Até ai tudo bem, mas, e a tal “funcionalidade”? O que seria e como se aplica? O que o jazz e o rock poderiam ter em relação a funcionalidade das coisas? Bem, melhor citar um exemplo acontecido comigo mesmo. Com demanda de trabalho enlouquecida, diagramando diversos trabalhos ao mesmo tempo, tirar energia de onde? Senão de mim mesmo, foi o que pensei. Sim, através da música. Para este caso, não do jazz, que me preenche e dá espaço ao mesmo tempo. Precisava de energia pura armazenada. Mas havia isso dentro de mim? Sim, o rock tornou-se energia pura revivificada. O distanciamento proporcionou este resgate no tempo certo. Busquei nos discos do Iron Maiden e Black Sabbath escutados há mais quinze anos.
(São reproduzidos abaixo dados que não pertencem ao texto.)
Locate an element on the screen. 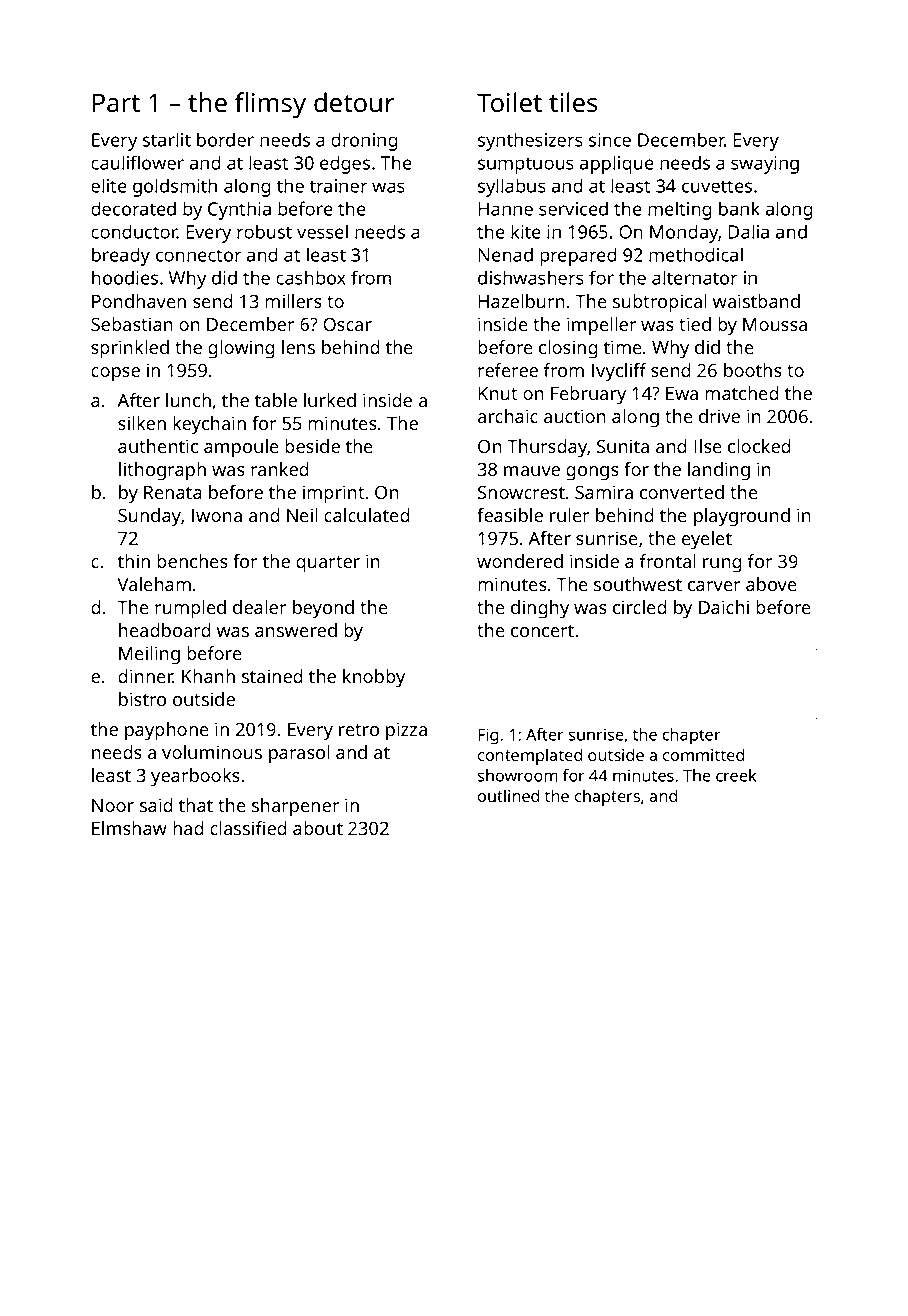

Pude me revisitar de anos atrás sem precisar tentar me diagnosticar (como se fosse preciso ou possível). Extraí aquela energia que ficara acumulada de tantos rifes de potência, pronta a ser usufruída em bem próprio. Foi uma medida emergencial que deu certo. Em parte graças àquela ruptura jazz/rock que procurei compreender lá atrás, antes do desenrolar dos compassos. Por fim, acreditei, e ainda acredito que a função das coisas deve ser criada ao seu alcance. Como este Charlie Haden, que escuto agora para escrever estas linhas. Seu contrabaixo protuberante aguça uma tranquilidade necessária para meu espírito.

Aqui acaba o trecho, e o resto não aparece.